Kiki Kogelnik ist im Arsenal mit 13 Körperbilder aus den 1960ern präsent
Kiki Kogelnik ist im Arsenal mit 13 Körperbilder aus den 1960ern präsent © Hirtenfelder

Gleiches gilt für das Gros der mehr als 200 Künstlerinnen, weshalb man große Namen vorwiegend bei den rund 30 „Eventi Collaterali“ und den Dutzenden Trittbrett-Ausstellungen findet. Schließlich werden am Rande der Biennale auch gute Geschäfte gemacht. Während etwa Anselm Kiefer einen der Säle des Dogenpalasts bespielt, kann man Georg Baselitz im Palazzo Grimani und Marlene Dumas im Palazzo Grassi bestaunen. Der Salzburger Galerist Thaddaeus Ropac hat gleich mehrere Zugpferde mitgebracht, unter ihnen Joseph Beuys und Arnulf Rainer. Auf der Giudecca wird auch des kürzlich verstorbenen Hermann Nitsch gedacht, und im Palazzo Mora hängen sogar Fotos vom Klagenfurter Stadionwald.
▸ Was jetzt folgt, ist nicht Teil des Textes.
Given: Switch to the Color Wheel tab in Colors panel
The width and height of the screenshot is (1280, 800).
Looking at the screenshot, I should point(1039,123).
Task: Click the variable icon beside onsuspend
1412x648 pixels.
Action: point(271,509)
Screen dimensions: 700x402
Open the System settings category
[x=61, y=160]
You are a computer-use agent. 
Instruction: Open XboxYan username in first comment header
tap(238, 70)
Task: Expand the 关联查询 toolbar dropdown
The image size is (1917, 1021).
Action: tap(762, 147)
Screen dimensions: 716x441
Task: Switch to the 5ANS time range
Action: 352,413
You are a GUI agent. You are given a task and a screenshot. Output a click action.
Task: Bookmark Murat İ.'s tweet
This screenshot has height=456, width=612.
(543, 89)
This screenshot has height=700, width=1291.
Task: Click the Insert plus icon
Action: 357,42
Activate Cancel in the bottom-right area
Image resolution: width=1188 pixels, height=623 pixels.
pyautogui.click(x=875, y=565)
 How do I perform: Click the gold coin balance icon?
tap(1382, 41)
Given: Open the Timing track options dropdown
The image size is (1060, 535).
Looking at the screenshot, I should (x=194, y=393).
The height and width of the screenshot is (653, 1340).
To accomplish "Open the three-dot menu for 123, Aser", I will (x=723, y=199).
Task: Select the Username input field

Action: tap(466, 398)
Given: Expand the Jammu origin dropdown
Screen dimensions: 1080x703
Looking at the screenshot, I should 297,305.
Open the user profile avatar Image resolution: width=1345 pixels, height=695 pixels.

Die am häufigsten fotografierten Objekte dürften jedoch ein hyperrealistisches Bikini-Mädchen von Carole A. Feuerman und ein malender Roboter sein. Man findet die beiden im Café vor den Giardini. Fast müßig zu erwähnen, dass es sich bei dem Androiden um eine Dame handelt. Sie hat bereits Bilder im Gesamtwert von Millionen verkauft und hört auf den schönen Namen Ai-Da.